## YOUR TASK
From the first line to the last, return the material exactly.

## THE INPUT
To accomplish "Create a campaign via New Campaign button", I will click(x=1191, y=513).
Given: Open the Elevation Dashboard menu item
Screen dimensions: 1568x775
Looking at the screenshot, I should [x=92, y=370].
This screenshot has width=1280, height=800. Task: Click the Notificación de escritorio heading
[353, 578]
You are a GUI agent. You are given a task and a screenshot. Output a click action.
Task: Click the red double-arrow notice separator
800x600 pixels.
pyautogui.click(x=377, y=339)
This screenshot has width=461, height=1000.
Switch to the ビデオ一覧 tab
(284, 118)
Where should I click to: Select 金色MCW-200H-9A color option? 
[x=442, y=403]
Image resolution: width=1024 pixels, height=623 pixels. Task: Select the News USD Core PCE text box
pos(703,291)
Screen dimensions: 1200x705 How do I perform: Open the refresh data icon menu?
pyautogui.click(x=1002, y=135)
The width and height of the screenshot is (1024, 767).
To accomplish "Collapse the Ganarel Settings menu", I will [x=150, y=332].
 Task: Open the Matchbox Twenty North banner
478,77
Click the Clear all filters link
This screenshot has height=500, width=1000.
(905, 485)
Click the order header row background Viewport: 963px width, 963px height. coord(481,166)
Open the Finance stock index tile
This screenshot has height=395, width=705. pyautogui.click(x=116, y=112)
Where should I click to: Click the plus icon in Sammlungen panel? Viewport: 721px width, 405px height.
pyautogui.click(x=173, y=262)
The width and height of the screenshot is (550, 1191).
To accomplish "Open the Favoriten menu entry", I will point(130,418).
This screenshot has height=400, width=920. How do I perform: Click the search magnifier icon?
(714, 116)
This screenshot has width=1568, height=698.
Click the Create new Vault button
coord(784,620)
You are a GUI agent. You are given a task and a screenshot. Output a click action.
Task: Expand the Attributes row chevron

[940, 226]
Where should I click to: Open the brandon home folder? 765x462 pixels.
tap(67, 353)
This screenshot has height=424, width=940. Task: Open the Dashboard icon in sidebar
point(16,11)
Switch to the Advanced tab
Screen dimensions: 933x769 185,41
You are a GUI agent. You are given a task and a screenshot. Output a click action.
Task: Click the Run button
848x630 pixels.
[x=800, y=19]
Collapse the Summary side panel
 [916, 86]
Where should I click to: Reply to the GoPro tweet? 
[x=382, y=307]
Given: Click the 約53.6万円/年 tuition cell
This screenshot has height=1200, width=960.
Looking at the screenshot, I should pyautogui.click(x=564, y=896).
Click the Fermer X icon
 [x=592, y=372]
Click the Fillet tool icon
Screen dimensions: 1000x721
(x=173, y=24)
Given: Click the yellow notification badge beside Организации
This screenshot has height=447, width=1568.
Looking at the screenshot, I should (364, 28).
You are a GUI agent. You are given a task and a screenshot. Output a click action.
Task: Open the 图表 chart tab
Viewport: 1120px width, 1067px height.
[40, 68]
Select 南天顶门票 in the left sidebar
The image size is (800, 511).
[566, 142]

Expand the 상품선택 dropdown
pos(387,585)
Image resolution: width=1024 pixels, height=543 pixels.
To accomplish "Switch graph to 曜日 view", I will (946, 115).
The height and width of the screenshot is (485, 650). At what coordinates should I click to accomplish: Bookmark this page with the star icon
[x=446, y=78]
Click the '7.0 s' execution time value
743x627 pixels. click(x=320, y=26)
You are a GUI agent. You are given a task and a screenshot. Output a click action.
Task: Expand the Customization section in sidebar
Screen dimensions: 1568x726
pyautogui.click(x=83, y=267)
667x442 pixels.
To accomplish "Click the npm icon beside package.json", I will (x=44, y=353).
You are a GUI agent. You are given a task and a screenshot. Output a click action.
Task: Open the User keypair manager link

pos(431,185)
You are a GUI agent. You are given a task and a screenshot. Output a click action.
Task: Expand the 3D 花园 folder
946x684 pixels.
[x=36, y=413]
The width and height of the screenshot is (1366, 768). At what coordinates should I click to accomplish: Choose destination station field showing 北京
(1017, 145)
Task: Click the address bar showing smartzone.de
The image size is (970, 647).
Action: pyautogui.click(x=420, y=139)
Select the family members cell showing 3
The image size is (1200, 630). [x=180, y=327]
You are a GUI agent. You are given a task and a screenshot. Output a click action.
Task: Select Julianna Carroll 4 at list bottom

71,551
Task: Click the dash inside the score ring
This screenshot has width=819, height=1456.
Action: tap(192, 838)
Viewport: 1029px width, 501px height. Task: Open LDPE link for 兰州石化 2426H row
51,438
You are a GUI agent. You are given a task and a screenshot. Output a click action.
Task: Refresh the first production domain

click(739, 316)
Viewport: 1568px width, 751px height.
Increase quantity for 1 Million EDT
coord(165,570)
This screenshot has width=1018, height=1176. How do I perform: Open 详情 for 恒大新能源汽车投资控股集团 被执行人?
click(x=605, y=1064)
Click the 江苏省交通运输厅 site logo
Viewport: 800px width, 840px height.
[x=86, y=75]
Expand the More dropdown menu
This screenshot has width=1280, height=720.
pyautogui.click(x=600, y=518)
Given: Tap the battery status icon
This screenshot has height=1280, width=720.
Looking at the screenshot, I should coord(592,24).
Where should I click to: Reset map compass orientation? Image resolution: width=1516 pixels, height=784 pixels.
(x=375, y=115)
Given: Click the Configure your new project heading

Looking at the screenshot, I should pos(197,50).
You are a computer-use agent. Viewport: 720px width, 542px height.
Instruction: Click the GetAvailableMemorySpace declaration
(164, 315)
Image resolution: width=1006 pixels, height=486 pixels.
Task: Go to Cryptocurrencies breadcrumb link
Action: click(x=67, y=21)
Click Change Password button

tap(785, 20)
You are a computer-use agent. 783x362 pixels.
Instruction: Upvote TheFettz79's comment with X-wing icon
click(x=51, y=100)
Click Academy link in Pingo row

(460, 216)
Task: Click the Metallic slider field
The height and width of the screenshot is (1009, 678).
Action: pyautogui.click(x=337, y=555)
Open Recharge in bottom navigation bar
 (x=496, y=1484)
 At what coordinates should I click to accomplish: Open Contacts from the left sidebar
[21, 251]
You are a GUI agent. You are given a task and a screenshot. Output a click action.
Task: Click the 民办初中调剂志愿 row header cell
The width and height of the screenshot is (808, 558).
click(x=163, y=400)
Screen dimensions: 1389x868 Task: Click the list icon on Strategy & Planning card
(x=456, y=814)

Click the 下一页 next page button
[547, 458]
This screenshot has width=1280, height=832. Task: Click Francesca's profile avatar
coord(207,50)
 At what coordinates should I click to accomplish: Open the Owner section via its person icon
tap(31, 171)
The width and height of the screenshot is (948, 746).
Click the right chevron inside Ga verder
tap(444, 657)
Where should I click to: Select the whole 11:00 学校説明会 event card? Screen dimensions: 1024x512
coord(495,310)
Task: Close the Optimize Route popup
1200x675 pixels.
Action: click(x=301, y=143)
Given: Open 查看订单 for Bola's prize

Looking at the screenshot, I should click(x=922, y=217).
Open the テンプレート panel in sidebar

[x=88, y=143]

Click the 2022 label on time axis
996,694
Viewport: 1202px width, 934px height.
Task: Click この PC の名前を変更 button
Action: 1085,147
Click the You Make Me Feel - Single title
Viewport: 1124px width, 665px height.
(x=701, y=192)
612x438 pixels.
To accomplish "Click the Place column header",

## RESPONSE
To accomplish "Create a campaign via New Campaign button", I will click(x=1191, y=513).
Given: Open the Elevation Dashboard menu item
Screen dimensions: 1568x775
Looking at the screenshot, I should [x=92, y=370].
This screenshot has width=1280, height=800. Task: Click the Notificación de escritorio heading
[353, 578]
You are a GUI agent. You are given a task and a screenshot. Output a click action.
Task: Click the red double-arrow notice separator
800x600 pixels.
pyautogui.click(x=377, y=339)
This screenshot has width=461, height=1000.
Switch to the ビデオ一覧 tab
(284, 118)
Where should I click to: Select 金色MCW-200H-9A color option? 
[x=442, y=403]
Image resolution: width=1024 pixels, height=623 pixels. Task: Select the News USD Core PCE text box
pos(703,291)
Screen dimensions: 1200x705 How do I perform: Open the refresh data icon menu?
pyautogui.click(x=1002, y=135)
The width and height of the screenshot is (1024, 767).
To accomplish "Collapse the Ganarel Settings menu", I will [x=150, y=332].
 Task: Open the Matchbox Twenty North banner
478,77
Click the Clear all filters link
This screenshot has height=500, width=1000.
(905, 485)
Click the order header row background Viewport: 963px width, 963px height. coord(481,166)
Open the Finance stock index tile
This screenshot has height=395, width=705. pyautogui.click(x=116, y=112)
Where should I click to: Click the plus icon in Sammlungen panel? Viewport: 721px width, 405px height.
pyautogui.click(x=173, y=262)
The width and height of the screenshot is (550, 1191).
To accomplish "Open the Favoriten menu entry", I will point(130,418).
This screenshot has height=400, width=920. How do I perform: Click the search magnifier icon?
(714, 116)
This screenshot has width=1568, height=698.
Click the Create new Vault button
coord(784,620)
You are a GUI agent. You are given a task and a screenshot. Output a click action.
Task: Expand the Attributes row chevron

[940, 226]
Where should I click to: Open the brandon home folder? 765x462 pixels.
tap(67, 353)
This screenshot has height=424, width=940. Task: Open the Dashboard icon in sidebar
point(16,11)
Switch to the Advanced tab
Screen dimensions: 933x769 185,41
You are a GUI agent. You are given a task and a screenshot. Output a click action.
Task: Click the Run button
848x630 pixels.
[x=800, y=19]
Collapse the Summary side panel
 [916, 86]
Where should I click to: Reply to the GoPro tweet? 
[x=382, y=307]
Given: Click the 約53.6万円/年 tuition cell
This screenshot has height=1200, width=960.
Looking at the screenshot, I should pyautogui.click(x=564, y=896).
Click the Fermer X icon
 [x=592, y=372]
Click the Fillet tool icon
Screen dimensions: 1000x721
(x=173, y=24)
Given: Click the yellow notification badge beside Организации
This screenshot has height=447, width=1568.
Looking at the screenshot, I should (364, 28).
You are a GUI agent. You are given a task and a screenshot. Output a click action.
Task: Open the 图表 chart tab
Viewport: 1120px width, 1067px height.
[40, 68]
Select 南天顶门票 in the left sidebar
The image size is (800, 511).
[566, 142]

Expand the 상품선택 dropdown
pos(387,585)
Image resolution: width=1024 pixels, height=543 pixels.
To accomplish "Switch graph to 曜日 view", I will (946, 115).
The height and width of the screenshot is (485, 650). At what coordinates should I click to accomplish: Bookmark this page with the star icon
[x=446, y=78]
Click the '7.0 s' execution time value
743x627 pixels. click(x=320, y=26)
You are a GUI agent. You are given a task and a screenshot. Output a click action.
Task: Expand the Customization section in sidebar
Screen dimensions: 1568x726
pyautogui.click(x=83, y=267)
667x442 pixels.
To accomplish "Click the npm icon beside package.json", I will (x=44, y=353).
You are a GUI agent. You are given a task and a screenshot. Output a click action.
Task: Open the User keypair manager link

pos(431,185)
You are a GUI agent. You are given a task and a screenshot. Output a click action.
Task: Expand the 3D 花园 folder
946x684 pixels.
[x=36, y=413]
The width and height of the screenshot is (1366, 768). At what coordinates should I click to accomplish: Choose destination station field showing 北京
(1017, 145)
Task: Click the address bar showing smartzone.de
The image size is (970, 647).
Action: pyautogui.click(x=420, y=139)
Select the family members cell showing 3
The image size is (1200, 630). [x=180, y=327]
You are a GUI agent. You are given a task and a screenshot. Output a click action.
Task: Select Julianna Carroll 4 at list bottom

71,551
Task: Click the dash inside the score ring
This screenshot has width=819, height=1456.
Action: tap(192, 838)
Viewport: 1029px width, 501px height. Task: Open LDPE link for 兰州石化 2426H row
51,438
You are a GUI agent. You are given a task and a screenshot. Output a click action.
Task: Refresh the first production domain

click(739, 316)
Viewport: 1568px width, 751px height.
Increase quantity for 1 Million EDT
coord(165,570)
This screenshot has width=1018, height=1176. How do I perform: Open 详情 for 恒大新能源汽车投资控股集团 被执行人?
click(x=605, y=1064)
Click the 江苏省交通运输厅 site logo
Viewport: 800px width, 840px height.
[x=86, y=75]
Expand the More dropdown menu
This screenshot has width=1280, height=720.
pyautogui.click(x=600, y=518)
Given: Tap the battery status icon
This screenshot has height=1280, width=720.
Looking at the screenshot, I should coord(592,24).
Where should I click to: Reset map compass orientation? Image resolution: width=1516 pixels, height=784 pixels.
(x=375, y=115)
Given: Click the Configure your new project heading

Looking at the screenshot, I should pos(197,50).
You are a computer-use agent. Viewport: 720px width, 542px height.
Instruction: Click the GetAvailableMemorySpace declaration
(164, 315)
Image resolution: width=1006 pixels, height=486 pixels.
Task: Go to Cryptocurrencies breadcrumb link
Action: click(x=67, y=21)
Click Change Password button

tap(785, 20)
You are a computer-use agent. 783x362 pixels.
Instruction: Upvote TheFettz79's comment with X-wing icon
click(x=51, y=100)
Click Academy link in Pingo row

(460, 216)
Task: Click the Metallic slider field
The height and width of the screenshot is (1009, 678).
Action: pyautogui.click(x=337, y=555)
Open Recharge in bottom navigation bar
 (x=496, y=1484)
 At what coordinates should I click to accomplish: Open Contacts from the left sidebar
[21, 251]
You are a GUI agent. You are given a task and a screenshot. Output a click action.
Task: Click the 民办初中调剂志愿 row header cell
The width and height of the screenshot is (808, 558).
click(x=163, y=400)
Screen dimensions: 1389x868 Task: Click the list icon on Strategy & Planning card
(x=456, y=814)

Click the 下一页 next page button
[547, 458]
This screenshot has width=1280, height=832. Task: Click Francesca's profile avatar
coord(207,50)
 At what coordinates should I click to accomplish: Open the Owner section via its person icon
tap(31, 171)
The width and height of the screenshot is (948, 746).
Click the right chevron inside Ga verder
tap(444, 657)
Where should I click to: Select the whole 11:00 学校説明会 event card? Screen dimensions: 1024x512
coord(495,310)
Task: Close the Optimize Route popup
1200x675 pixels.
Action: click(x=301, y=143)
Given: Open 查看订单 for Bola's prize

Looking at the screenshot, I should click(x=922, y=217).
Open the テンプレート panel in sidebar

[x=88, y=143]

Click the 2022 label on time axis
996,694
Viewport: 1202px width, 934px height.
Task: Click この PC の名前を変更 button
Action: 1085,147
Click the You Make Me Feel - Single title
Viewport: 1124px width, 665px height.
(x=701, y=192)
612x438 pixels.
To accomplish "Click the Place column header",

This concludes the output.